Earlier this year, we presented a series of LTSpice simulations with temperature control provided by NTC thermistor SPICE models driven by a voltage: Old-School Analog Temperature Control Circuits Solved with Modern LTSpice Thermistor Dynamic Models, Part one, Old-School Analog Temperature Control Circuits Solved with Modern LT spice Thermistor Dynamic Models, Part 2, and Old-School Analog Temperature Control Circuits Solved With Modern LTSpice Thermistor Dynamic Models, Part 3.
At that time, the SPICE models were successfully included in classical temperature regulating circuits.
In this new article series, we will proceed further in this research area and present new application cases, taking advantage of recent developments in thermal SPICE modelling for devices like light emitting diodes (LEDs) and thermoelectric Peltier elements. In the meantime, we will continue to combine these models with some MacroModel test fixtures from LTSpice IV.

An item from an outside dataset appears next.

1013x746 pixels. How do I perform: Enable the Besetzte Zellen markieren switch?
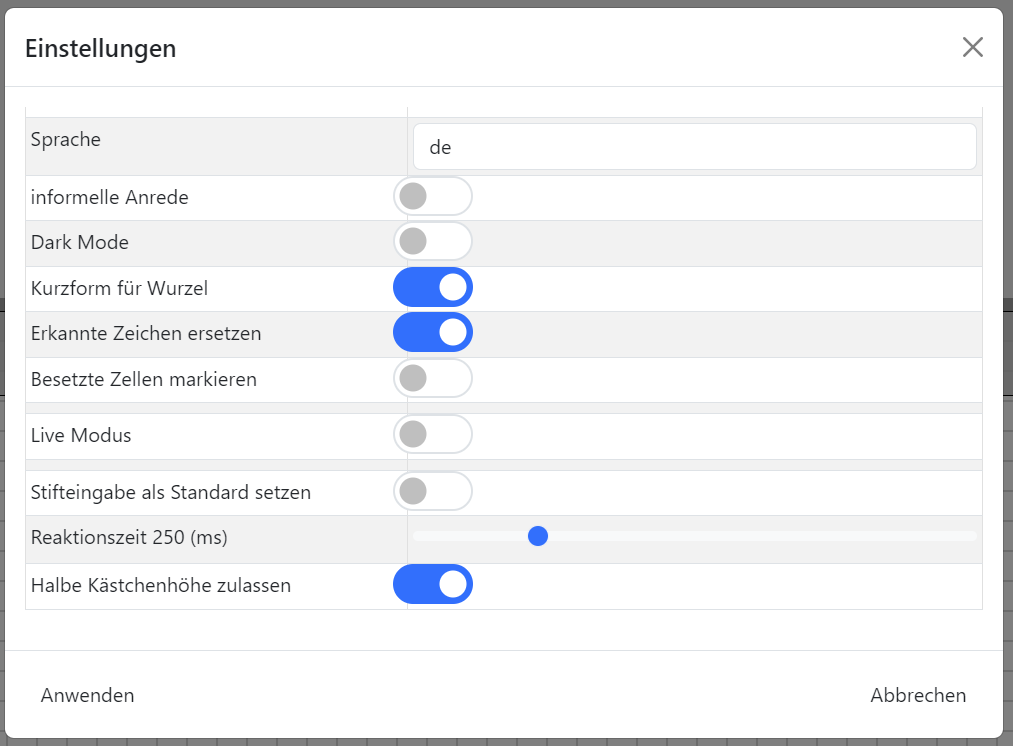pyautogui.click(x=432, y=379)
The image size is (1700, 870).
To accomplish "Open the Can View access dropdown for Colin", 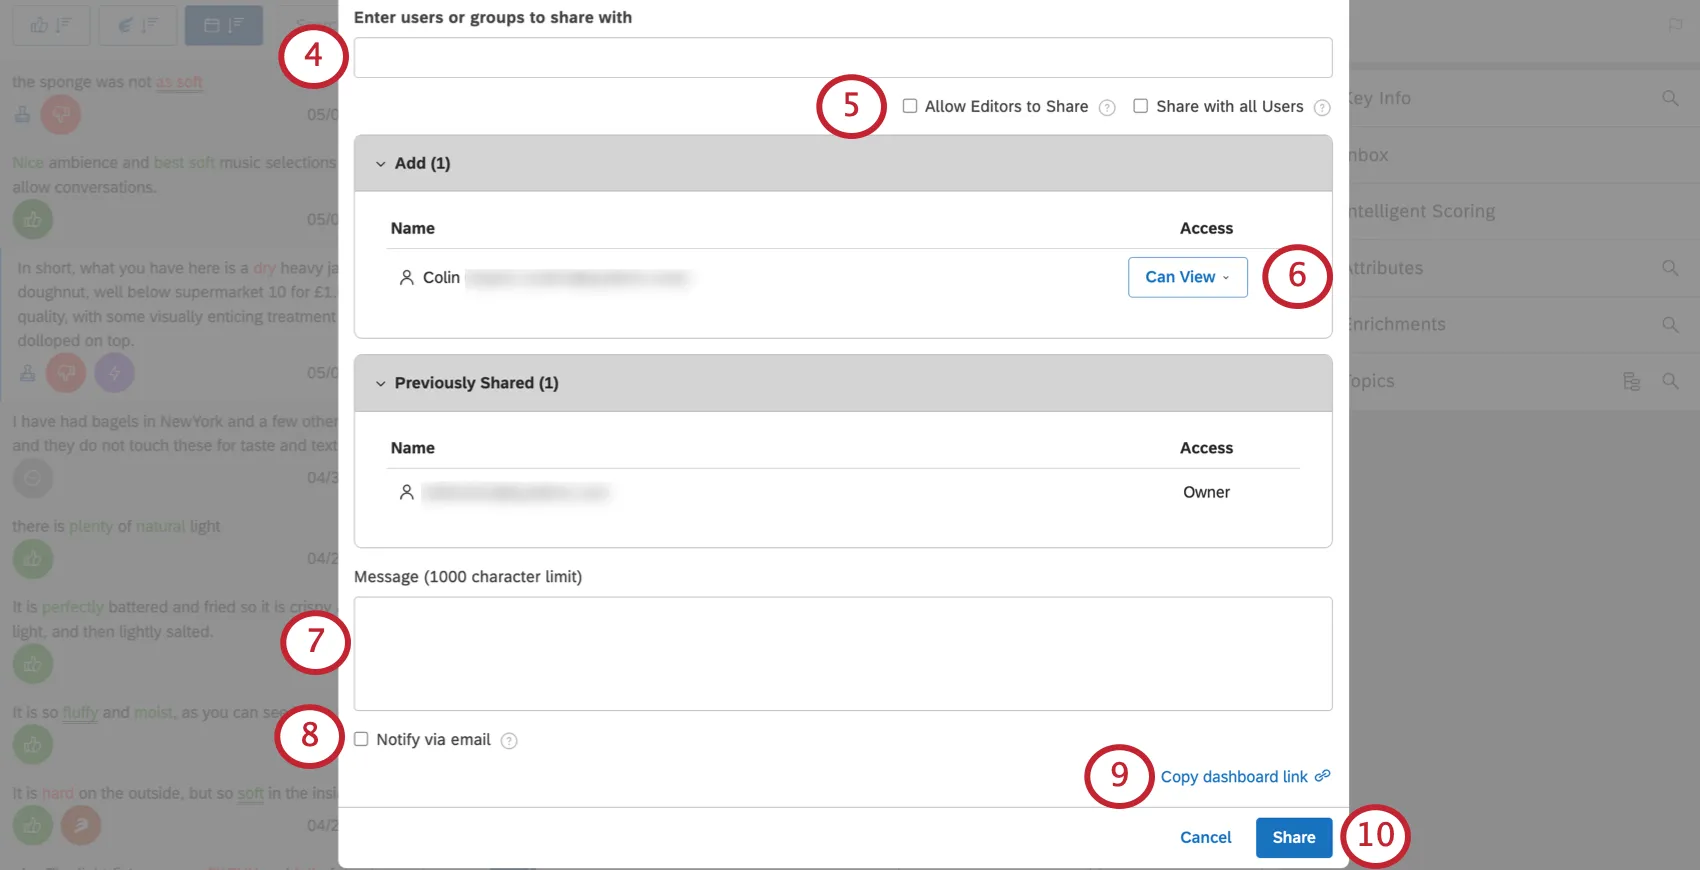I will 1187,277.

In the first part of the series, we are going to present the principles of LED current control using an LT34743 , which is a step-down 1A current driver, and a Vishay surface-mount NTC thermistor. The LED thermal SPICE model is similar to the thermal models presented in the first series of articles1 , completed by the SPICE model principles developed in Practical Lighting Design With LEDs 2 . The whole schematic is detailed in Figure 1. In fact, it’s an extension of the PWM-sourced LTspice LT3474 MacroModel test fixture3 , with several new features.
The thermal modelling of the LED (including the heatsink) is made with a resistor R6 and a capacitor C4, to which the power dissipated in the LED is applied (the B1 analog behavior model source), as well as a voltage source V4 equivalent to the ambient temperature. The voltage at the node THERM represents the LED system’s temperature and is sensed by a thermistor (a 22 k Ω surface-mount Vishay NTC). This thermistor is a part of a resistor network4 connected to the ADJ pin of the LT3474, and will tune down the pulse current into the LED.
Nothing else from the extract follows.